The death of Irving, which at any other time would have attracted universal attention, having occurred while these things were transpiring, went almost unobserved. I shall have to read of it in the biography of authors.
Literary gentlemen, editors, and critics think that they know how to write, because they have studied grammar and rhetoric; but they are egregiously mistaken. The art of composition is as simple as the discharge of a bullet from a rifle, and its masterpieces imply an infinitely greater force behind them. This unlettered man’s speaking and writing are standard English. Some words and phrases deemed vulgarisms and Americanisms before, he has made standard American; such as “It will pay.” It suggests that the one great rule of composition — and if I were a professor of rhetoric I should insist on this — is, to speak the truth. This first, this second, this third; pebbles in your mouth or not. This demands earnestness and manhood chiefly.
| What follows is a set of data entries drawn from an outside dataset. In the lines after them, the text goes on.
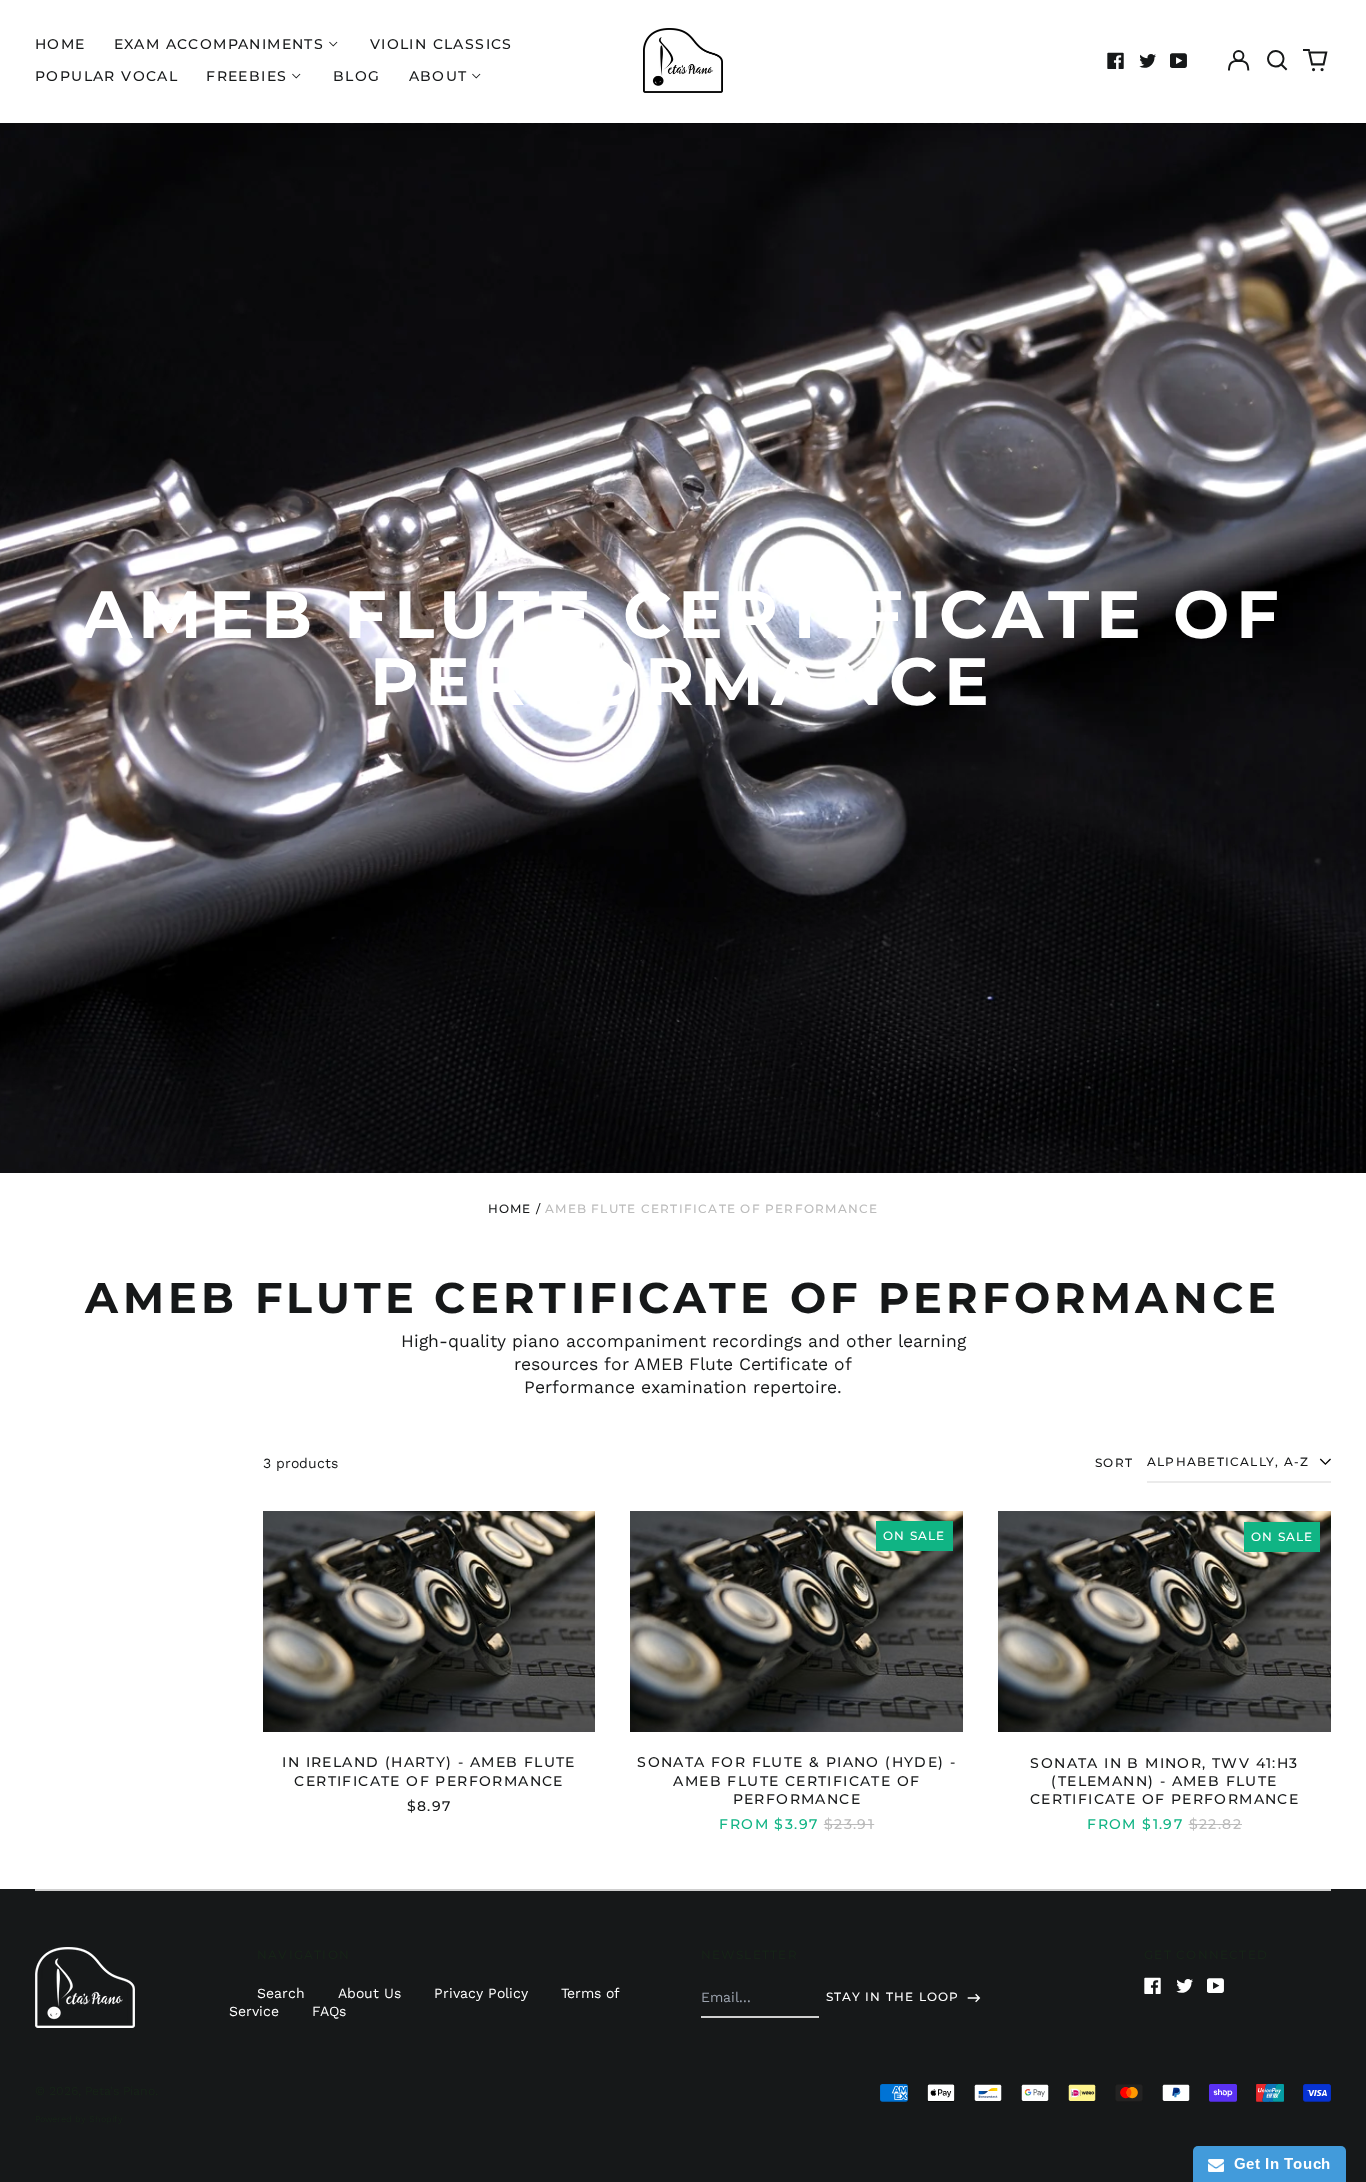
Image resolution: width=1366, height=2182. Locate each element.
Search (281, 1993)
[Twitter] (1148, 61)
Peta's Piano (120, 2091)
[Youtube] (1179, 61)
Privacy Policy (481, 1993)
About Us (369, 1993)
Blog (357, 76)
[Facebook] (1116, 61)
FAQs (329, 2011)
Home (60, 44)
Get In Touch (1277, 2163)
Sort (1114, 1462)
We seem to have forgotten that the expression “a liberal education” originally meant among the Romans one worthy of free men; while the learning of trades and professions by which to get your livelihood merely was considered worthy of slaves only. But taking a hint from the word, I would go a step further, and say that it is not the man of wealth and leisure simply, though devoted to art, or science, or literature, who, in a true sense, is liberally educated, but only the earnest and free man. In a slaveholding country like this, there can be no such thing as a liberal education tolerated by the State; and those scholars of Austria and France who, however learned they may be, are contented under their tyrannies have received only a servile education.
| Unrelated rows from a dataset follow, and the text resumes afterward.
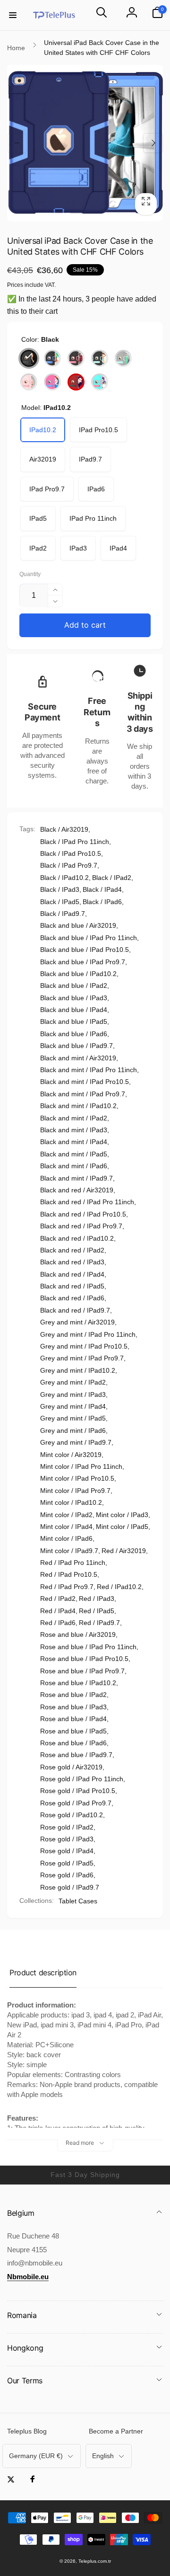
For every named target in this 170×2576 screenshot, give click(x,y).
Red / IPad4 (58, 1611)
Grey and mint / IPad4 (73, 1406)
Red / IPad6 (58, 1622)
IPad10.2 (42, 430)
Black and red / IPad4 (72, 1274)
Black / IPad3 (59, 889)
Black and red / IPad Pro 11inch (87, 1202)
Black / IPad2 (111, 877)
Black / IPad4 (102, 889)
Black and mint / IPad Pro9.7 (82, 1094)
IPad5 (38, 518)
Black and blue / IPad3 (73, 998)
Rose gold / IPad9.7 (69, 1887)
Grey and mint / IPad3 (73, 1394)
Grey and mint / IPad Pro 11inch (88, 1334)
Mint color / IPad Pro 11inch (81, 1466)
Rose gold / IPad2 (67, 1827)
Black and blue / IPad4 (73, 1009)
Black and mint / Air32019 (78, 1058)
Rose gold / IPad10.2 (71, 1815)
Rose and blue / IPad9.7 (76, 1755)
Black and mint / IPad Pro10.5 (84, 1081)
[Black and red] (76, 358)
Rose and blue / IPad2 (73, 1694)
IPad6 (96, 489)
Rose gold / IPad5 (67, 1863)
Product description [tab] (42, 1972)
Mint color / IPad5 (122, 1526)
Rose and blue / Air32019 (78, 1634)
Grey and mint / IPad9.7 (75, 1442)
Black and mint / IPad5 (73, 1154)
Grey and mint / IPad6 (73, 1430)
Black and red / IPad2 (72, 1250)
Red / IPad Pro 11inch (72, 1562)
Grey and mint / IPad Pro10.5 (84, 1346)
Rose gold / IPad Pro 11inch (81, 1779)
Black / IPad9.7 (62, 913)
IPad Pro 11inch (93, 518)
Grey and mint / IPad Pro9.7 (82, 1358)
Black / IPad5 (59, 902)
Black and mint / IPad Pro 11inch (88, 1070)
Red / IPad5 (96, 1611)
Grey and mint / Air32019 (77, 1322)
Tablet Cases (78, 1901)
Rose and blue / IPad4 (73, 1719)
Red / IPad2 (58, 1598)
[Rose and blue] (52, 382)
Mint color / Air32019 (71, 1454)
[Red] (76, 382)
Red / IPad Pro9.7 (67, 1586)
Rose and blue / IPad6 (73, 1743)
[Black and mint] (99, 358)
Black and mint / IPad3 (73, 1130)
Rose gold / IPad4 (67, 1851)
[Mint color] (99, 382)
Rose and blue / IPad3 (73, 1707)
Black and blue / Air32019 (78, 925)
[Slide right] (153, 143)
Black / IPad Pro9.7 (68, 865)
Nothing could his enemies do but it redounded to his infinite advantage, — that is, to the advantage of his cause. They did not hang him at once, but reserved him to preach to them. And then there was another great blunder. They did not hang his four followers with him; that scene was still postponed; and so his victory was prolonged and completed. No theatrical manager could have arranged things so wisely to give effect to his behavior and words. And who, think you, was the manager? Who placed the slave-woman and her child, whom he stooped to kiss for a symbol, between his prison and the gallows?
We soon saw, as he saw, that he was not to be pardoned or rescued by men. That would have been to disarm him, to restore him a material weapon, a Sharp’s rifle, when he had taken up the sword of the spirit, — the sword with which he has really won his greatest and most memorable victories. Now he has not laid aside the sword of the spirit, for he is pure spirit himself, and his sword is pure spirit also.
“He nothing common did or mean
Upon that memorable scene,
Nor called the gods with vulgar spite,
To vindicate his helpless right;
But bowed his comely head
Down, as upon a bed.”
What a transit was that of his horizontal body alone, but just cut down from the gallows-tree! We read that at such a time it passed through Philadelphia, and by Saturday night had reached New York.